けど、例えば、量子力学の考えを応用すれば、XはAでありまた、Bである。かつ、AとBは両立不可能な性質である。と捉えることもできる。あるいは、ネルソン・グッドマンのグルーのように、Xはある時はAであるが、やがてBになる性質のものだ、と捉えてもいい。もっと複雑な、捉え方もできるだろう。例えば、犯罪者はひどいやつだ、けど、そんな長期の懲役を課したり死刑にするのはかわいそうだ、とか。

こういう風に、XはAでもあるけれどもBであり、CなDだ。みたいな、複雑な構造が、なぜ生まれるか、というと、そこに同情とか主格の動転といった人間の心の働きが存在するからです。
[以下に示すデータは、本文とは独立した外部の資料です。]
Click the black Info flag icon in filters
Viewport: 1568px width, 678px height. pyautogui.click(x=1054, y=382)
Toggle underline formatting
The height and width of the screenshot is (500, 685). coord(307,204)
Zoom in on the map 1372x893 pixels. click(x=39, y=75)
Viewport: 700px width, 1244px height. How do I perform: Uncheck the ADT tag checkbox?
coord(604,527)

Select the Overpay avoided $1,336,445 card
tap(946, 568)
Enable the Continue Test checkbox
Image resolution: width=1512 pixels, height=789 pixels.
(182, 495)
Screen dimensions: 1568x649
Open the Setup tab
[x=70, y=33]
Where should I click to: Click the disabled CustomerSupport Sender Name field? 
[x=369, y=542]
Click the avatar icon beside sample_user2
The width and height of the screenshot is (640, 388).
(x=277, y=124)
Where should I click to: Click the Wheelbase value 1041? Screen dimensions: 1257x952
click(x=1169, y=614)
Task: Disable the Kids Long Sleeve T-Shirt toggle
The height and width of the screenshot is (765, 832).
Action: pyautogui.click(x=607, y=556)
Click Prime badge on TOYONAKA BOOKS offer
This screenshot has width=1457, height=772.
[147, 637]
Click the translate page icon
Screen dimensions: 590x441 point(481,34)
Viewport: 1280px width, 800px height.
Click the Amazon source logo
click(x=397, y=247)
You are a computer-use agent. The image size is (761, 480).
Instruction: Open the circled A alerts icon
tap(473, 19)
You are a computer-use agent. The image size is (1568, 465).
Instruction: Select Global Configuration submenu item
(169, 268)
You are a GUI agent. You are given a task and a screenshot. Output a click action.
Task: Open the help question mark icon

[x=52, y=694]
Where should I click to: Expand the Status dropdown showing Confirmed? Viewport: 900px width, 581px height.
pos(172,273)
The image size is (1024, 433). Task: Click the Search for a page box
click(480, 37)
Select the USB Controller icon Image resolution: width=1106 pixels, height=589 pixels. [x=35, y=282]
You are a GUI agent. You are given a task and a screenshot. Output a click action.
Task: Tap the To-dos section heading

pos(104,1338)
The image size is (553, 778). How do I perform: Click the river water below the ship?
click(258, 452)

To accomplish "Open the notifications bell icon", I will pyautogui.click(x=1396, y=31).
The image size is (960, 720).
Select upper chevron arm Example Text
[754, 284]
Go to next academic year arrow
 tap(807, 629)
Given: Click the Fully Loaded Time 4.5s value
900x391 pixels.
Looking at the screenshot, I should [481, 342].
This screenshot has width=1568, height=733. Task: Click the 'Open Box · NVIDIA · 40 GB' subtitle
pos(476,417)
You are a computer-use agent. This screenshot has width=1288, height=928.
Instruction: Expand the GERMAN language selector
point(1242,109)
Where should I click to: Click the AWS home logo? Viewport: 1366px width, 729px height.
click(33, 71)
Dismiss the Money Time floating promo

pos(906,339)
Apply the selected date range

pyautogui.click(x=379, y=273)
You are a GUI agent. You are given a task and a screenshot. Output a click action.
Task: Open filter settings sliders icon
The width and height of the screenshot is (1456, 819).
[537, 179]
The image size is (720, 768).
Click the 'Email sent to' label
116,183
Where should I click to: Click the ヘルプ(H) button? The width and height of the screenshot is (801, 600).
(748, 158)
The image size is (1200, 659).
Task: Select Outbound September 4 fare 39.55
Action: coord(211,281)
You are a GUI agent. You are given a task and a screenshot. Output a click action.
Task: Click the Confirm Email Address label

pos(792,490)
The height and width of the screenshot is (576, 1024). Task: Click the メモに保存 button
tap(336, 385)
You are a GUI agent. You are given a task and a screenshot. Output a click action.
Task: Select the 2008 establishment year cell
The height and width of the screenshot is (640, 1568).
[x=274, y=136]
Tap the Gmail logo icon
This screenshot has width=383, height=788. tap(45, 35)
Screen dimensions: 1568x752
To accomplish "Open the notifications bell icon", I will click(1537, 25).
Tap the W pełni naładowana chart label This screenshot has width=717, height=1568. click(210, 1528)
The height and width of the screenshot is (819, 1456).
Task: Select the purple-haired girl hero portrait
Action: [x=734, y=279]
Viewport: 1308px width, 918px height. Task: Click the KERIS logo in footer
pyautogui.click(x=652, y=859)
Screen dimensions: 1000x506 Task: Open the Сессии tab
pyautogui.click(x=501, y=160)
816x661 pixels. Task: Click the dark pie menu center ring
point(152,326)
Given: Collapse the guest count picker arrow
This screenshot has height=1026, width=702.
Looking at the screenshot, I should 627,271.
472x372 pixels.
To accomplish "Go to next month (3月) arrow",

先の例では、「犯罪者はひどいやつだ(とみんなが思い、また自分もそう思うけれど)、けど、(もし自分や自分の身近な人がそんな目にあったらと考えると)長懲役刑や死刑はかわいそうだ(と自分は感じる)。」といったように、Xに対する距離感や何がXを見つめているか、という視点がぶれぶれにぶれている。

視点はぶれたほうが、多様な価値に気づけいい。だから、人間として軸がぶれているのは、いい。逆に、たくさんの軸を持って生きている、ってことだろう。

僕たちは、他者に対して、あなたはAだと決めつけてコミュニケーションをとりがちだ。そして、それゆえに他者を評価してしまう。あなたはAだが、ある条件を満たせばSSになれる、という評価だ。

だが、このある条件になればSSになれる、という評価は、あなたはAだ、というX=Aという単一の決めつけが前提になければ成立し得ない考え方だ。

逆に言えば、X=Aという考え方から脱せられないと、ある条件Qを満たせばPになれる、という条件評価から抜け出せない。

僕たちがある条件Qを満たした結果Pになれたとしても、それでは、XはAであるという固定的な認識を再強化してしまい、認識の幅は広がらない。

まあ、端的にいうと、それじゃ、差別は無くならない。

以上の考えは、かなり抽象的な説明ではあるけれど、さまざまな社会的問題を解くためのよすがになる。例えば、ヘイトスピートとかストーカー(被害者も加害者も含め)とか、前科者への差別とか、いろいろね。